Say you’re a beautiful woman (I assume some of you reading this actually are women. Please believe me when I say that in my eyes all women are beautiful. If you’re a man reading this, then use your imagination) and you need to leave the relative safety of your spacecraft to go out into the vacuum of space or maybe planetside where there is a strong possibility that you will run into hostile aliens.

What do you wear?

It’s a tough one, I know.

Conventional wisdom would suggest that a self contained space suit with a substantial air supply and radiation shielding. That sounds reasonable, doesn’t it?
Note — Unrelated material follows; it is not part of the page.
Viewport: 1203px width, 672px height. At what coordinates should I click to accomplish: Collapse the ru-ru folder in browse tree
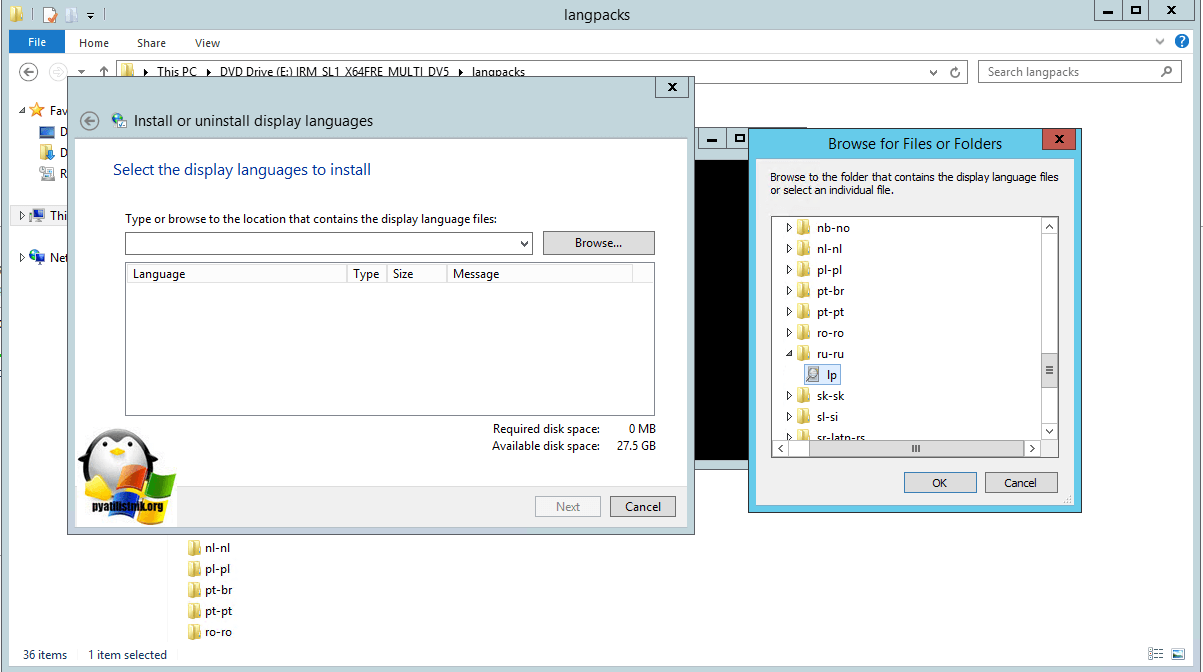pos(789,354)
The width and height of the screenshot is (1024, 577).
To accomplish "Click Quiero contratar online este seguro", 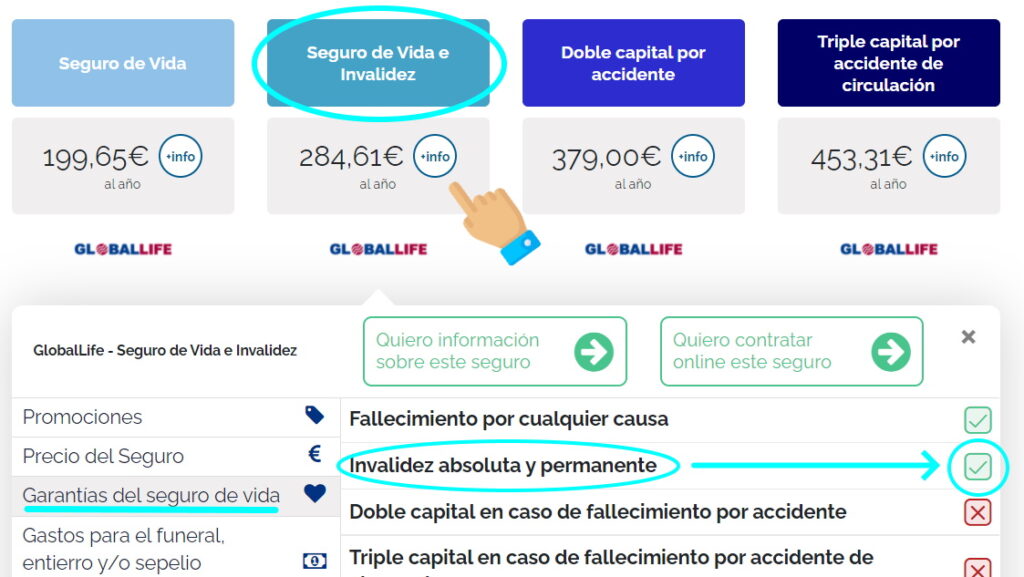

But not so fast. If we’re examining the history of science fiction illustration (which, at the moment, I am) then we have to think outside the box of conventional wisdom. Here we must enter the strange wisdom of the science fiction cover illustration.

So, what does the typical beautiful woman wear into space?

How about an evening gown?

That seemed to be a good idea to the woman depicted in a Norman Saunders’ painting for Marvel Science magazine in May 1951 in which two adequately suited spacemen appear to be manhandling a negligee-clad woman into a spaceship.

Now, according to something that we like to call science, the human body cannot survive unprotected in a vacuum. So the chances that the lovely lady in this painting is alive are slim to 0 to the power of 10 billion. She does, however, leave a beautiful corpse, which is surprising since her body has been exposed to hard vacuum.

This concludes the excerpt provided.